The cross section profile, which head I or the two head halves 1' exhibit on a connecting point formed by a connecting pin 8 is shown in detail in FIG. 5. Also, the cross section profile of arms 4a and 4b of throat 4, is shown in detail in FIG. 5.
From FIG. 5 it can first be seen that the two frame halves 6, 7 or the two head halves 1' each exhibit a wall 11 forming the dish-shaped cross section profile. The two throat halves 4' in the area of arms 4a, 4b also exhibit walls 11 forming a dish-shaped profile when viewed in cross section. The dish-shaped exhibits in the cross sectional plane of FIG. 5 a curved course corresponding to a half oval or a half ellipse, so that corresponding to FIG. 5 overall dimension X in the direction of axis QM is substantially greater than dimension Y in the direction of a cross sectional axis running vertically to it and lying in center plane M. This contributes, with little weight, to the great stability of the tennis racket.

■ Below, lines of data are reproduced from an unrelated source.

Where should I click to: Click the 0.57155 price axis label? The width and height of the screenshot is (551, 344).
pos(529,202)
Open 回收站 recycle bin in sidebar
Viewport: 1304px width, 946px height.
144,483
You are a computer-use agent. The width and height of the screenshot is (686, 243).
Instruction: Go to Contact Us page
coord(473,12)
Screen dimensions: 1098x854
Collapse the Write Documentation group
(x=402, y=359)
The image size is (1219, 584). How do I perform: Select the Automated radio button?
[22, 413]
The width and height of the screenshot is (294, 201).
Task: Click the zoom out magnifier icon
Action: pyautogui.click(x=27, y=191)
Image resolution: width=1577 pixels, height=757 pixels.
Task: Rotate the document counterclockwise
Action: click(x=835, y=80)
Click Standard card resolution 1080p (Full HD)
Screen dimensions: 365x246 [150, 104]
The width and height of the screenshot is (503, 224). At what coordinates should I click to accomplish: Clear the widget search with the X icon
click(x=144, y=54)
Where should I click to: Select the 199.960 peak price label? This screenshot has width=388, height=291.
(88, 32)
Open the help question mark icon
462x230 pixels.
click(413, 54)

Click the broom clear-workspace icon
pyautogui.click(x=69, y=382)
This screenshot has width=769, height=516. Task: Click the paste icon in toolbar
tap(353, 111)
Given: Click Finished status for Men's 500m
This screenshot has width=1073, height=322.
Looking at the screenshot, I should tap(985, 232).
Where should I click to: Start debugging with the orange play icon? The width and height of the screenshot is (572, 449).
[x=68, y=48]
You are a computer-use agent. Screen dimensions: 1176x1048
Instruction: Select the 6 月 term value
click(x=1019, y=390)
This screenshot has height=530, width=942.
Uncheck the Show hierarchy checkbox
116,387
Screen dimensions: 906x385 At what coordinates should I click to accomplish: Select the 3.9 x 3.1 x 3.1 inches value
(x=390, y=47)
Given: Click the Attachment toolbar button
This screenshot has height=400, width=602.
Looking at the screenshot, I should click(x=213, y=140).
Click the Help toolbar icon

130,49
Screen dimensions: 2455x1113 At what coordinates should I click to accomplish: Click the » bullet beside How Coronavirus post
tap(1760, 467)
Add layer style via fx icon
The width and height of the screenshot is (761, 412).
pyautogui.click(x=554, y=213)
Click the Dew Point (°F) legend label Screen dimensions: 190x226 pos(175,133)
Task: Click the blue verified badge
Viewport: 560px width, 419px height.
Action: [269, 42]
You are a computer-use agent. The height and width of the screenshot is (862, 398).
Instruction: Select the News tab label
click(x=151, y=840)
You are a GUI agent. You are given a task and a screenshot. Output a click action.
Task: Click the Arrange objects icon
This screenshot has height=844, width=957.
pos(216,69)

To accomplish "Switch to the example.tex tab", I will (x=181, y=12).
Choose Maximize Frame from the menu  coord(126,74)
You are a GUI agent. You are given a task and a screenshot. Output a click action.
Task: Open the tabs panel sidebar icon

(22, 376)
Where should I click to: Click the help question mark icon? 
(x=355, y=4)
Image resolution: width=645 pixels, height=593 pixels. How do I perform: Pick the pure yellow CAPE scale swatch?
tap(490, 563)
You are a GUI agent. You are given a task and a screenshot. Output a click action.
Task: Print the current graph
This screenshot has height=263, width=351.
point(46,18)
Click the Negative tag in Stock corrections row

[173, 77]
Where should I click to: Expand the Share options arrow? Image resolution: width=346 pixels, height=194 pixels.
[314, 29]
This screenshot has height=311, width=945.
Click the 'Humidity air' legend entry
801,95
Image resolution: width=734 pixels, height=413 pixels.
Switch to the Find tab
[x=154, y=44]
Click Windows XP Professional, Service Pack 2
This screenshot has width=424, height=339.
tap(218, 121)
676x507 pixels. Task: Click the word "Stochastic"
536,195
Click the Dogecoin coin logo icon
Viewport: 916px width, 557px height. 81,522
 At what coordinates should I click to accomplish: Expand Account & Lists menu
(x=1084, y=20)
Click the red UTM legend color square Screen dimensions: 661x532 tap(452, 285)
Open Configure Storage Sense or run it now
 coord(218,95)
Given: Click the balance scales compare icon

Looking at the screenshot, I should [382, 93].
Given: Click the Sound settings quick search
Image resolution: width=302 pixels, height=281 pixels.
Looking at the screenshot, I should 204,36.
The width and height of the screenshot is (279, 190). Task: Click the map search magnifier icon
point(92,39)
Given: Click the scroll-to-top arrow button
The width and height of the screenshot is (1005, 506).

FIG. 5 further shows that connecting pins 8, which project over longitudinal sides 12 and 13 of wall 11 adjacent to center plane M, merge directly into wall 11 in the area of these longitudinal sides 12 and 13. FIG. 5 also shows that sleeve-like sections 10, which with partial section 9' of their opening 9 form the connecting opening for each to receive a connecting pin 8, are directly connected to longitudinal sides 12 and 13 of wall 11. In this way, not only is a more effective cross section possible for connecting pins 8 and the related connecting openings formed by partial areas 9', respectively, but during play the forces acting on the tennis racket are also transmitted directly to frame halves 6, 7 in the area of center plane M. Thus, the two walls 11 are fully effective for receiving these forces in their entire area. In the embodiment represented, each connecting pin 8 exhibits an outside diameter which is greater than half of dimension Y.
As can be further gathered from FIG. 5, wall lI is reinforced in the transition area to the respective connecting pin 8 as well as in the area of sections 10. As FIG. 5 finally shows, opening 9 of each section 10 is designed so that on the open side of frame half 6 or 7, i.e., in the area of longitudinal sides 12 and 13, has partial section 9' with greater cross section serving to receive a connecting pin 8. Adjacent to partial section 9' is a partial section 9" with a reduced cross section. Each connecting pin 8 is supported with its free end on the section formed between the two partial sections 9' and 9" of respective opening 9. In this way, an exact engagement depth for each connecting pin 8 in related sleeve-like section 10 is established. In addition, a further reinforcement of frame halves 6 and 7 in the area of these sections 10 is achieved.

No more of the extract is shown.